CEO David Ellison emphasized during November remarks that direct-to-consumer operations represent the organization’s “top priority,” and investor reaction to today’s announcement will largely hinge on progress in this crucial segment.
Paramount faces intense competition from industry leaders like Netflix (NFLX) and Disney+ (DIS) in the streaming subscriber battle, with a substantial gap still separating Paramount+ from these dominant platforms.
Analysts maintain an average price target of $13.13 for PSKY shares, offering potential upside from the current $11 trading level.

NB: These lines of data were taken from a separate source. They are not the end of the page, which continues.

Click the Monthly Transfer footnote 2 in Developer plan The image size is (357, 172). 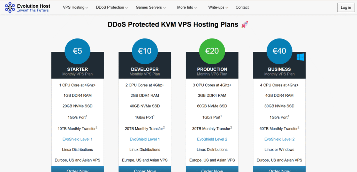tap(164, 127)
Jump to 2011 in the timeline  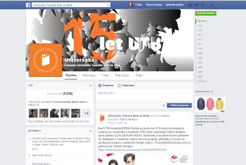[200, 43]
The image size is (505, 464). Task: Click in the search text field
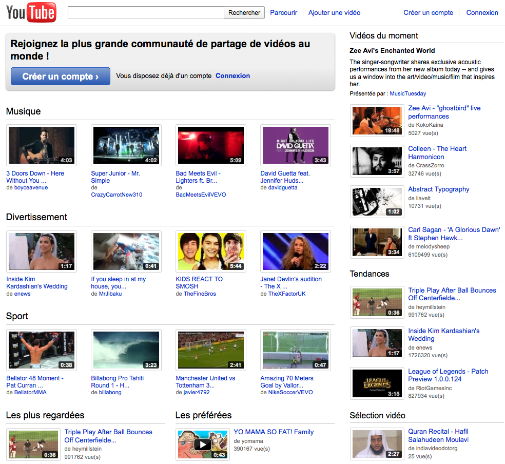coord(146,13)
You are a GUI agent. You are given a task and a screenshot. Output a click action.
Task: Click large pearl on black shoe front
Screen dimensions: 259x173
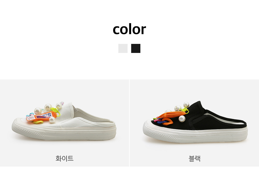pyautogui.click(x=182, y=119)
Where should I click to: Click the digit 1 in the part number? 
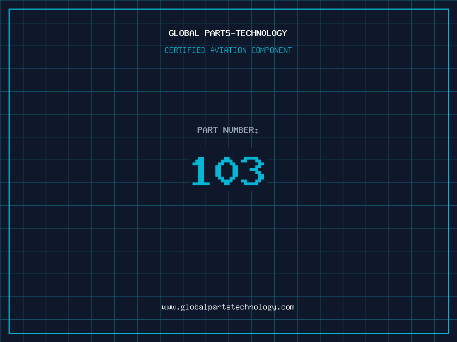200,171
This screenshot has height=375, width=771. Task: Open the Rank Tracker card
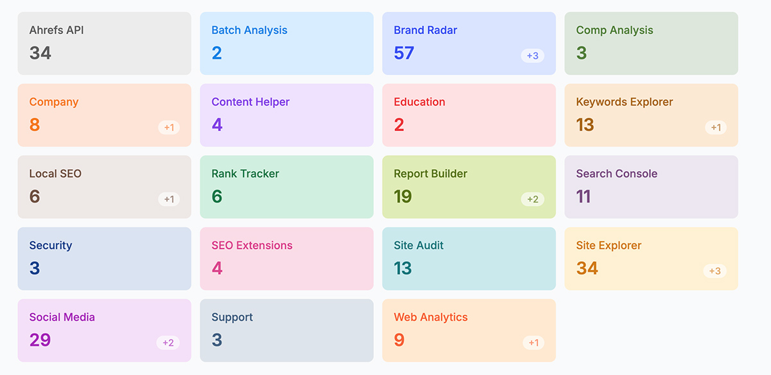click(x=287, y=187)
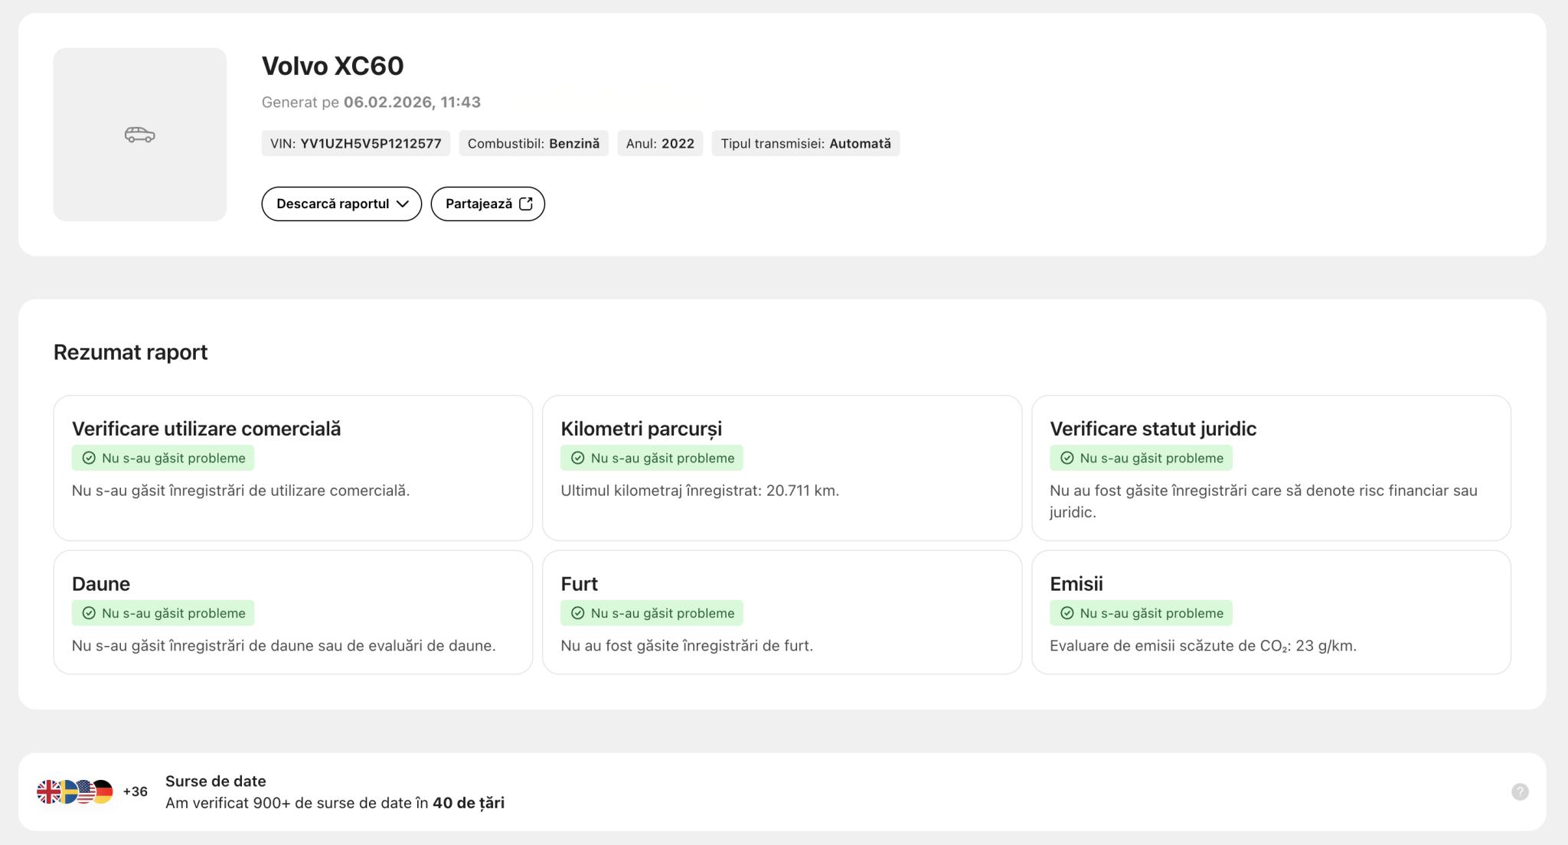Image resolution: width=1568 pixels, height=845 pixels.
Task: Click the external share icon in Partajează
Action: (x=526, y=204)
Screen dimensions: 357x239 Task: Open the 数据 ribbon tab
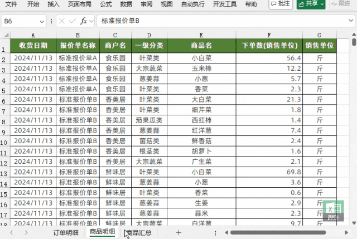pos(126,4)
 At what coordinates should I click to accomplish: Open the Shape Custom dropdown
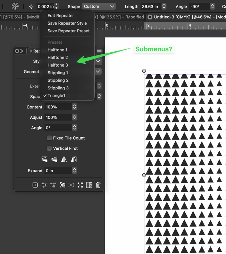[x=99, y=6]
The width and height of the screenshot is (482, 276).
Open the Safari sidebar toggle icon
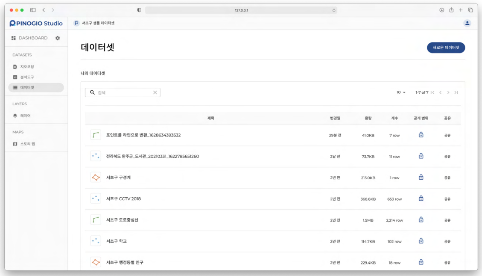(33, 10)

Warner Bros. Acquisition Update Anticipated
Paramount emerged victorious in the Warner Bros. Discovery acquisition battle — outbidding Netflix — when the deal was announced in late February. Warner Bros. shareholders cast their approval votes on April 23.
The transaction is scheduled to finalize during Q3 2026, contingent upon securing regulatory clearance. Market participants will scrutinize management’s commentary on the earnings call regarding their confidence level in obtaining necessary approvals.
Should the acquisition reach completion, Paramount would incorporate HBO Max into its streaming ecosystem — delivering a substantial enhancement to both content offerings and subscriber metrics.
Other consumer discretionary companies have demonstrated strong quarterly performance. Rush Street Interactive achieved 41.1% revenue expansion while surpassing estimates by 11.3%, driving shares up 16.6% following results. Monarch delivered 8.9% revenue growth, exceeding forecasts by 5.2%, with stock appreciation of 15.9%.
The broader consumer discretionary sector has advanced 7% on average during the past month. Paramount has outperformed this benchmark, climbing 12.2% over the identical timeframe.
Paramount’s earnings announcement is scheduled for after today’s closing bell.